Saba Capital Management, the US activist hedge fund, is tightening its grip on the UK investment trust sector with a second FTSE 250 board now under its control.
The New York-based firm has been mounting a sustained campaign across several London-listed closed-end funds, pushing for board representation and strategic change.
The move marks a significant escalation in Saba’s long-running battle to reshape governance across parts of the UK investment trust landscape.
Saba, led by founder Boaz Weinstein, has argued that persistent discounts to net asset value across UK investment trusts represent an unacceptable failure of stewardship by incumbent boards.
The firm built large stakes in a number of FTSE 250 investment trusts, using its shareholder position to demand board seats and, in some cases, full board changes.
Securing control of a second FTSE 250 board demonstrates that Saba’s strategy of shareholder activism is yielding concrete results in the UK market.
The hedge fund is now understood to be eyeing board representation at a third FTSE 250 investment trust, extending a campaign that has rattled the wider investment trust industry.
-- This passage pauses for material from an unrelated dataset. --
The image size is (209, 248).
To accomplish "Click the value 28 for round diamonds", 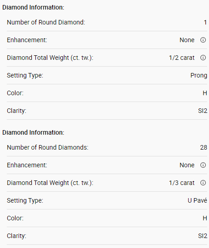I will [x=204, y=147].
UK investment trusts have historically maintained independent boards to protect shareholder interests, making Saba’s push for control particularly contentious among industry observers.
Critics of the campaign have warned that replacing experienced independent directors with Saba-aligned nominees could prioritise the hedge fund’s short-term exit strategy over long-term shareholder value.
Supporters of the activist approach counter that chronic discounts to net asset value justify urgent and decisive intervention from major shareholders willing to force change.
The developments signal a broader shift in how US activist investors view the UK investment trust sector, which manages hundreds of billions of pounds in assets on behalf of retail and institutional investors.
Saba’s continued advance through FTSE 250 boardrooms is expected to prompt renewed debate about governance standards and shareholder rights across the London-listed closed-end fund universe.